CANTERBURY, England (RNS/ENI) An Anglican bishop has launched a stinging attack on some members of the middle class for consuming excessive amounts of alcohol and setting a bad example to working class youths roaming the streets of Britain. Bishop John Gladwin of Chelmsford, east of London, who has been outspoken in the past on binge […]

CANTERBURY, England (RNS/ENI) An Anglican bishop has launched a stinging attack on some members of the middle class for consuming excessive amounts of alcohol and setting a bad example to working class youths roaming the streets of Britain.

Bishop John Gladwin of Chelmsford, east of London, who has been outspoken in the past on binge drinking, made his comments after a government report showed that one in four adults in England are now classified as “hazardous” drinkers.

The bishop said people of the middle class have gotten into the habit of consuming high levels of alcohol without thinking through the implications for the community as a whole.


“Growing prosperity is behind the rise in alcoholism,” the bishop said in an article published in the Sunday Telegraph newspaper. “We now go out and buy our wine for the weekend.”

The bishop said that it was unfair to draw attention to young and poorer people getting drunk in public, when more affluent people are also consuming too much alcohol, but in the privacy of their own homes.

“Often poorer people in society haven’t got the protection — the safety of jobs and homes — so when young people do go out clubbing, it’s all very public, whereas for older people, you can collapse at home at the weekend and have levels of alcohol consumption that are just as bad,” said the bishop.
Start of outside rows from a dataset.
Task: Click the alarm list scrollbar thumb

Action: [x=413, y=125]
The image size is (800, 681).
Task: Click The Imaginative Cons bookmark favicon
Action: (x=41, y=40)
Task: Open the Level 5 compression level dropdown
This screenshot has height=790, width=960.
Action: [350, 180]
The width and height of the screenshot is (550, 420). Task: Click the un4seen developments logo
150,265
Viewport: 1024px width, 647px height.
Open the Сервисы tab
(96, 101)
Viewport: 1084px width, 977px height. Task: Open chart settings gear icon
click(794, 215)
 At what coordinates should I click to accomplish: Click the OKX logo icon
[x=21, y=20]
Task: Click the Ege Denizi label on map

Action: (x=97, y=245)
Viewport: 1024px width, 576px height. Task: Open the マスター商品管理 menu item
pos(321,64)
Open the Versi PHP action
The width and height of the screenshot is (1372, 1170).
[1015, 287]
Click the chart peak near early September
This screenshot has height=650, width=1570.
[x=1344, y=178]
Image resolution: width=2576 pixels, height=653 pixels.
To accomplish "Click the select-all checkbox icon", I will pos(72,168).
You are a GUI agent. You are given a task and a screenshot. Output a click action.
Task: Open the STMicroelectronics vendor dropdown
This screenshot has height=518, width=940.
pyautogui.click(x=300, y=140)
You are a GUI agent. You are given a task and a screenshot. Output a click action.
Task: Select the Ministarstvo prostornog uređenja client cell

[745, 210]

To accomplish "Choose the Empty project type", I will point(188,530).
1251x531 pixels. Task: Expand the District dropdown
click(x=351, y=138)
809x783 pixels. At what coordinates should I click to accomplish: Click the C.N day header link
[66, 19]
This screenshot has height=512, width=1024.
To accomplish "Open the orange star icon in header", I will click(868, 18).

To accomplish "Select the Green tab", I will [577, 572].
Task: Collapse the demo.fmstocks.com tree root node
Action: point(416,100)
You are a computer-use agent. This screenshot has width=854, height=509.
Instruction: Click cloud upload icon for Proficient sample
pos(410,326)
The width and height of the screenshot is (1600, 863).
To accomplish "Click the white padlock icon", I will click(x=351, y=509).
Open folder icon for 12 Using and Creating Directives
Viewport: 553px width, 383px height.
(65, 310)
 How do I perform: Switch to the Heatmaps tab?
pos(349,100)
He noted, “They (the middle classes) can’t turn around and complain about another generation who, with cheap alcohol and easy access to it, are doing the same but more publicly.”

The bishop’s attack on middle class “binge” drinking follows the publication of a National Health Service report that said the cost of alcohol-related harm to heavy drinkers — mainly liver disease and depression — in England amounts to $4.4 billion a year.